In fact, the addition of the target-matching cues actually impaired target selection. It is not clear why this was the case. One possibility is that the presence of the cue led to early attentional engagement with the RSVP streams. Successful performance in RSVP tasks requires that attention remain disengaged until a target is detected; becoming engaged too early results in filler items being processed and reduces the resources available to process targets (Folk et al., 2009). An alternative option is that the targets in the cue condition were inadvertently being suppressed. Attention may have been initially attracted to the cues by their target-relevant colors. However, as no response must be given to the cues, further processing of similar items might have been actively suppressed, and this suppression carried over to the matching targets. That is, the past trial history of inhibiting a response to the initial presentation of the target color could have carried over to affect target detection.

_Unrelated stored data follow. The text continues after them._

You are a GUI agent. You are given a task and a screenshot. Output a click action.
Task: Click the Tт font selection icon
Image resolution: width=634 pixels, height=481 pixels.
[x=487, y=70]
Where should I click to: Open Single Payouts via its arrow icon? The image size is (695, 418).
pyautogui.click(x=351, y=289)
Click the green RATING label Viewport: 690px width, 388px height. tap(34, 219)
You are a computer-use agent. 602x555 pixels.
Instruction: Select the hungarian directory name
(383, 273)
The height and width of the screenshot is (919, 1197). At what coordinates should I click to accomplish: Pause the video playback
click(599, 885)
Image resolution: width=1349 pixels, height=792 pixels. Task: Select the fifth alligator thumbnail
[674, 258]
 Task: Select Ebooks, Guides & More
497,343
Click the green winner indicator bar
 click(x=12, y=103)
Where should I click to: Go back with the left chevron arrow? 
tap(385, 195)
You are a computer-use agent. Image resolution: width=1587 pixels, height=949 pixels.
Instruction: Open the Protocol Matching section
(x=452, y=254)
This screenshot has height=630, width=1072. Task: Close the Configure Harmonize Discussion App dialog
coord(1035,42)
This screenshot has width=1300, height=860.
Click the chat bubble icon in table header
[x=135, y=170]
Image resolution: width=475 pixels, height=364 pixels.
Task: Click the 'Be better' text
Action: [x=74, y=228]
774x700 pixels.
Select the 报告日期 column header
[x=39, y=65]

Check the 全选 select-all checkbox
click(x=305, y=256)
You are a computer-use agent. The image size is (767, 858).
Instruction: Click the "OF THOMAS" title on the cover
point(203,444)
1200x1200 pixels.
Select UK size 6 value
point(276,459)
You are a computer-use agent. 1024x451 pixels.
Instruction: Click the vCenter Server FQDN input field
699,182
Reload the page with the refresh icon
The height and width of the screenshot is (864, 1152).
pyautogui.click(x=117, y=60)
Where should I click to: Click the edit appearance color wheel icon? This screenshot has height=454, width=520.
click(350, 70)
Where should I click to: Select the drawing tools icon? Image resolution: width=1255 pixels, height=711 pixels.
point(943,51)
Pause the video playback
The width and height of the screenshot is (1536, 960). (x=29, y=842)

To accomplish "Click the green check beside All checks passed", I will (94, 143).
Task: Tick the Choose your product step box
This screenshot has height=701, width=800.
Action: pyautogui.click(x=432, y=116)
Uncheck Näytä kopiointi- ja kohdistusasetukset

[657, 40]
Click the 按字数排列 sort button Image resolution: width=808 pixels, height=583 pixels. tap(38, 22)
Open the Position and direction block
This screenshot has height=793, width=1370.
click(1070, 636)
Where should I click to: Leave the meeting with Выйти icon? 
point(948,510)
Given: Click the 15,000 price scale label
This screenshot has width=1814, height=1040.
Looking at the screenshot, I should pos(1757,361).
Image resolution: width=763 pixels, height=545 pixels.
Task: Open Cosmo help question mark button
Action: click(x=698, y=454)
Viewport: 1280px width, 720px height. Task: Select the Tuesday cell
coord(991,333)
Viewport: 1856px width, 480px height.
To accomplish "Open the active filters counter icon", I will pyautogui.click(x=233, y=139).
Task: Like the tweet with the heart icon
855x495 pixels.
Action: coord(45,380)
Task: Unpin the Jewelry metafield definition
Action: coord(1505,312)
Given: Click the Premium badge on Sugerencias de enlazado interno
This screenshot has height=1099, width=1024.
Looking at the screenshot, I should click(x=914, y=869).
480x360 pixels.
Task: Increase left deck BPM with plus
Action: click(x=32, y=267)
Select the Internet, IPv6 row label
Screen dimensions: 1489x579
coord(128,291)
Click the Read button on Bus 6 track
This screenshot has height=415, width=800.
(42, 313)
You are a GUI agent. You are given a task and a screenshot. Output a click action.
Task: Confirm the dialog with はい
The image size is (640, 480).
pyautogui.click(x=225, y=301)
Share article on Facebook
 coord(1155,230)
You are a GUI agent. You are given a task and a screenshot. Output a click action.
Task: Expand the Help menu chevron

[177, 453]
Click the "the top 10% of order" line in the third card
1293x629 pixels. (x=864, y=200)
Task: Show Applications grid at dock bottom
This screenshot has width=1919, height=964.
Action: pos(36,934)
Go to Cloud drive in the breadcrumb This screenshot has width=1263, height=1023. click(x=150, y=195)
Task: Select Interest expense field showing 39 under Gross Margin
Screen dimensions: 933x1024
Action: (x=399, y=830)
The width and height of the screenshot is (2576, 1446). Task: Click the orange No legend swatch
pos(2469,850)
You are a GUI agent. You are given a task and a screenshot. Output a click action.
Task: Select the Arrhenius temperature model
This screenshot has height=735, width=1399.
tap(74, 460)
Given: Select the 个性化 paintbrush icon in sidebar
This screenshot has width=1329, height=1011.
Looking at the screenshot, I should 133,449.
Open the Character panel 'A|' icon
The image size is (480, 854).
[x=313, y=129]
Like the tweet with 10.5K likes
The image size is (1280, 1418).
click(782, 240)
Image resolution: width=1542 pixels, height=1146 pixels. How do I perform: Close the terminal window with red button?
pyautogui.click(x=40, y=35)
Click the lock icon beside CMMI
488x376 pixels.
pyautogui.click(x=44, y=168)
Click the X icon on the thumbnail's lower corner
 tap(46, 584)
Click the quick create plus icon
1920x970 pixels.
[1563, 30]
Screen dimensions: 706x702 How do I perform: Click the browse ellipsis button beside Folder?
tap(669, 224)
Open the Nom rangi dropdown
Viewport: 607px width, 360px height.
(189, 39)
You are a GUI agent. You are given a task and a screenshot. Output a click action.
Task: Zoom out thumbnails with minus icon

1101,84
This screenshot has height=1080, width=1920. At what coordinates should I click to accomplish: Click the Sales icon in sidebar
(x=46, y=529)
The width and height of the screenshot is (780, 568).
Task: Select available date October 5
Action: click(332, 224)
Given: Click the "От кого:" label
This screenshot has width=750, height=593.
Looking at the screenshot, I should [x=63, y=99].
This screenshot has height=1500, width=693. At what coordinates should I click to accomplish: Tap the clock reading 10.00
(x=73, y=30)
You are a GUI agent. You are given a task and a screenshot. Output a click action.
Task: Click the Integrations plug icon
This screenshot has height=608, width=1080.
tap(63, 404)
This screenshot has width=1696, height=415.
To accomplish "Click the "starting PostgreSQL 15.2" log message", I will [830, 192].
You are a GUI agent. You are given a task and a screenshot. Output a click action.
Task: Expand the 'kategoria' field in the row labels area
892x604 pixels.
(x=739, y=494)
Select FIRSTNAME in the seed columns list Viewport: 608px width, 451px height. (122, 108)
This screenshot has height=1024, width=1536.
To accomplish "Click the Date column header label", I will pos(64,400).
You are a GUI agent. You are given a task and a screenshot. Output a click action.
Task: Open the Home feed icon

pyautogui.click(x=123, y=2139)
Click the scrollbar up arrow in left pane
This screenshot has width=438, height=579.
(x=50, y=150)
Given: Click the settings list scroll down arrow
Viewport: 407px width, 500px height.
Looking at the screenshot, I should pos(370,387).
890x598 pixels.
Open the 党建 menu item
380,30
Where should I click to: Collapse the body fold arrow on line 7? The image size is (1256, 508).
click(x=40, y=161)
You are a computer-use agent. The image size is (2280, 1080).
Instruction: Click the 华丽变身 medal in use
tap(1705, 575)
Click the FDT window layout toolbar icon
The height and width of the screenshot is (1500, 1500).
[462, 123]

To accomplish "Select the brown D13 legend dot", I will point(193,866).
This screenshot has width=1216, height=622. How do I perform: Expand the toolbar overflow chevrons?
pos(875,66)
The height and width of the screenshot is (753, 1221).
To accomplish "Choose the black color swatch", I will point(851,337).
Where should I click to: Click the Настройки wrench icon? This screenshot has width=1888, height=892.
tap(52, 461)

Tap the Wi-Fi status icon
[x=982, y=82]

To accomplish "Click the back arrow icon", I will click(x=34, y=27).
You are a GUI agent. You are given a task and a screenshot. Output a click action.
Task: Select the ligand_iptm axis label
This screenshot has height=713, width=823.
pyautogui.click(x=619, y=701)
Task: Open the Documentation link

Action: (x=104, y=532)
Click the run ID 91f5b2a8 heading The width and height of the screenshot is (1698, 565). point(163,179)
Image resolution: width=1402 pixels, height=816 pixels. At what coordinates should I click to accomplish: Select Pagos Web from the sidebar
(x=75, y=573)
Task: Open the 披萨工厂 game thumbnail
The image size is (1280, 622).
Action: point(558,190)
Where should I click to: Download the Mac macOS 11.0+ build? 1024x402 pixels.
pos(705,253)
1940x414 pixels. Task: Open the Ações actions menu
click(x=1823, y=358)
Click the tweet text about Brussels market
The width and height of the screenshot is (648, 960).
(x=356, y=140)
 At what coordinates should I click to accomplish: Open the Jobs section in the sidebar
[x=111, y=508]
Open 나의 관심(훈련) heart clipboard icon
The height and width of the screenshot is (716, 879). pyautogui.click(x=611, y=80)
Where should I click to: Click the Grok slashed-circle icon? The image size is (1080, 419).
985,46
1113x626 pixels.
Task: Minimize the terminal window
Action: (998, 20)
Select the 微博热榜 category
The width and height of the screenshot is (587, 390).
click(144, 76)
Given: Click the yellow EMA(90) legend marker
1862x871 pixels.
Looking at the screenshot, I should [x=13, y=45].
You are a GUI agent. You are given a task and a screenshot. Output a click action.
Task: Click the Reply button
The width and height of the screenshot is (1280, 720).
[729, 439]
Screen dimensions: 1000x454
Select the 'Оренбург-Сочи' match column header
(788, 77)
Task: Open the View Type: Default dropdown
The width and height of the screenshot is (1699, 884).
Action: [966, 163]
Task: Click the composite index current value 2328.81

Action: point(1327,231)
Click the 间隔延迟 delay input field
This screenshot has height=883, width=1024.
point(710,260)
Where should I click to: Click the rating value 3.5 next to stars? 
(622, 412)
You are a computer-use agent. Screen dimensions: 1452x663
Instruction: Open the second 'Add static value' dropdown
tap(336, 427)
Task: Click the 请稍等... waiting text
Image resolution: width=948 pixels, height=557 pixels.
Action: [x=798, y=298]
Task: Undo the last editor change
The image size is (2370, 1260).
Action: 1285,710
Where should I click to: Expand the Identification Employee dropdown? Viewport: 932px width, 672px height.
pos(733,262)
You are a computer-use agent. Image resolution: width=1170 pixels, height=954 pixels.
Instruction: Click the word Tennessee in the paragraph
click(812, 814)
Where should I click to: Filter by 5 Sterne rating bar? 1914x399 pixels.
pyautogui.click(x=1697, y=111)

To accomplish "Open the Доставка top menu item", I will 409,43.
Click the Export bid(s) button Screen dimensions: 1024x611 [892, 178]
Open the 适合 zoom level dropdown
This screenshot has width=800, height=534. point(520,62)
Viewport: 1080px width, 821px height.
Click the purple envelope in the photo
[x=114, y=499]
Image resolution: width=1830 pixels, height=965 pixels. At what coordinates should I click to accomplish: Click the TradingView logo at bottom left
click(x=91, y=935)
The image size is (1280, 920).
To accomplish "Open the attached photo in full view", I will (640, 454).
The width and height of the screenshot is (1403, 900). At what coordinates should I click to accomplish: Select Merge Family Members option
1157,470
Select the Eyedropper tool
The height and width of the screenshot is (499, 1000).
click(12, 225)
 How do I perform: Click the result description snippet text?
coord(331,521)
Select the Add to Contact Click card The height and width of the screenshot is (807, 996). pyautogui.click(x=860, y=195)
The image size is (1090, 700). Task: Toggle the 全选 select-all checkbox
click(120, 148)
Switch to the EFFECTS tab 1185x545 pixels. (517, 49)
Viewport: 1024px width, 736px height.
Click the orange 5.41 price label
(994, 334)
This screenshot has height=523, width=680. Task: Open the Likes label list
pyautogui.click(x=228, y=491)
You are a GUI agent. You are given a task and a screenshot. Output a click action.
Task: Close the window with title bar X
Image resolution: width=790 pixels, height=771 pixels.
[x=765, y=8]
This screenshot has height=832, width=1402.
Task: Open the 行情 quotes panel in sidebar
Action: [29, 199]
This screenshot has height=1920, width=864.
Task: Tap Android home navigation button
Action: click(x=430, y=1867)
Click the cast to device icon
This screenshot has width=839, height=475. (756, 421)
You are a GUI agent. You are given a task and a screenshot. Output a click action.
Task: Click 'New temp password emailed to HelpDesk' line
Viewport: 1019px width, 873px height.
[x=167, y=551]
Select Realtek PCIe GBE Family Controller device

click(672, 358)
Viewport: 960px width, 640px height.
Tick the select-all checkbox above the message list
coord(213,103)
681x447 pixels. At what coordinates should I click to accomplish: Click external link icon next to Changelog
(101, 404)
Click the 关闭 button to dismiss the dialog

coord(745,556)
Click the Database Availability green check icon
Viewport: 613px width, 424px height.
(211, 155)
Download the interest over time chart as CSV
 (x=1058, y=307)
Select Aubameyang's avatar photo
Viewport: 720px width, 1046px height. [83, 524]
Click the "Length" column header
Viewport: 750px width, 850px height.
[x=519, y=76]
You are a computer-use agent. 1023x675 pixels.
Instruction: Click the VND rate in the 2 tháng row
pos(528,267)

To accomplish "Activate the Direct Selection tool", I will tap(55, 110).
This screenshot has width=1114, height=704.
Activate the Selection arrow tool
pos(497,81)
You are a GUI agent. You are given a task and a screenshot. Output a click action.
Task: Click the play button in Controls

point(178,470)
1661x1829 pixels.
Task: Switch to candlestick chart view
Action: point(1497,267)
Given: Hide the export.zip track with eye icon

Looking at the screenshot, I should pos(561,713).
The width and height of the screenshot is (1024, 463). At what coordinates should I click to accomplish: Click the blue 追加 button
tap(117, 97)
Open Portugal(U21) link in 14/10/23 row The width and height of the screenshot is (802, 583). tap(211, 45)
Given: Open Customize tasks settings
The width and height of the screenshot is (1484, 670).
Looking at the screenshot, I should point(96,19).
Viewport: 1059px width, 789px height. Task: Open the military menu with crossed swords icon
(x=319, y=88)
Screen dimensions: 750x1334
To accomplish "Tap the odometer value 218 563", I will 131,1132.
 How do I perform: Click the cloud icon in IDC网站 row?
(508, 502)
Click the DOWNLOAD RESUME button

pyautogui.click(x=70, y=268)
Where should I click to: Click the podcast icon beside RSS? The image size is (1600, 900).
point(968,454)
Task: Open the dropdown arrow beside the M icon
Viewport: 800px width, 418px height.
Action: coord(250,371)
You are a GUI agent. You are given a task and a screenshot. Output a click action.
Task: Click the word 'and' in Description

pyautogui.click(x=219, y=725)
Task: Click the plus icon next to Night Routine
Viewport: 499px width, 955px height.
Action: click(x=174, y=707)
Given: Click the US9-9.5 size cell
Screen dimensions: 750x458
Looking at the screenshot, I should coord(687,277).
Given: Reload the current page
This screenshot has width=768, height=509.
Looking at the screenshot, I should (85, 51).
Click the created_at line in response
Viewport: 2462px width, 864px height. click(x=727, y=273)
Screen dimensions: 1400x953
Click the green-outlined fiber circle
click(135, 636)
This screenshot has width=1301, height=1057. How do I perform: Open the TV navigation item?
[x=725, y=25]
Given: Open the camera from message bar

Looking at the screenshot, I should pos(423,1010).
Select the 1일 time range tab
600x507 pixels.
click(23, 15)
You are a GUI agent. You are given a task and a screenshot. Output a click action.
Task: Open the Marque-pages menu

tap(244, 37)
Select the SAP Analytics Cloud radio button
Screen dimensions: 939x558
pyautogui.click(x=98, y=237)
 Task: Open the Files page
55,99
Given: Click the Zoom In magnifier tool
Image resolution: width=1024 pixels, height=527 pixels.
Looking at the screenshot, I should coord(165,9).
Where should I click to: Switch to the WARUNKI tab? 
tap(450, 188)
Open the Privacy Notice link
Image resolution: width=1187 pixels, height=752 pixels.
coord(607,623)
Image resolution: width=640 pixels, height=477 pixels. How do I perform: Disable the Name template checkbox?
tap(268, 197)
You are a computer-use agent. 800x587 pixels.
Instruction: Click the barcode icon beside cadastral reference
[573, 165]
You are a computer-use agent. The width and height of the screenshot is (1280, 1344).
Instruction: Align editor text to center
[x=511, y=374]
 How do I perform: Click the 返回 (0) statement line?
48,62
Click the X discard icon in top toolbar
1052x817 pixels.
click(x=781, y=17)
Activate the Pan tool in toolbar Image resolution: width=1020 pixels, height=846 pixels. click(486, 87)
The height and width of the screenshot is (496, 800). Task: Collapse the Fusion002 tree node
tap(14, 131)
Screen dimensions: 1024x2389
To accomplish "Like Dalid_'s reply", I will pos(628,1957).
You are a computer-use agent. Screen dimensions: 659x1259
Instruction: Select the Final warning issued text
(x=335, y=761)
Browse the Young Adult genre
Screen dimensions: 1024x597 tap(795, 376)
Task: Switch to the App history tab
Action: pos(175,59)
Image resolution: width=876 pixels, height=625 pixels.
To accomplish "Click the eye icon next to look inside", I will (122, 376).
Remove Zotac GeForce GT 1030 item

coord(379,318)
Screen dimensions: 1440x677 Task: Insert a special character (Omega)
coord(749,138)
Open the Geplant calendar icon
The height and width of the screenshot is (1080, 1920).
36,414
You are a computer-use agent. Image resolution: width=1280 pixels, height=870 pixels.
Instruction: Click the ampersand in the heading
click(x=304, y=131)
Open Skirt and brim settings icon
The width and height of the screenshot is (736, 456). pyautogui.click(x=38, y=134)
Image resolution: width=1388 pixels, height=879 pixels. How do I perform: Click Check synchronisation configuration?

This second hypothesis is particularly interesting, because any suppression produced by the cue did not appear to affect processing of the distractors, despite the fact that the distractors shared the same colors as the cues. Distractor interference was the same both with and without the cues; thus, any effect of suppression appeared to be isolated to only those items that were the same color and appeared in the same location as the cue (i.e., the target), suggesting that the distractor suppression may have been color–location specific. This is consistent with previous evidence indicating that different policies for excluding distractors can operate in parallel at independent locations (Awh, Sgarlata, & Kliestik, 2005; Crump, Gong, & Milliken, 2006).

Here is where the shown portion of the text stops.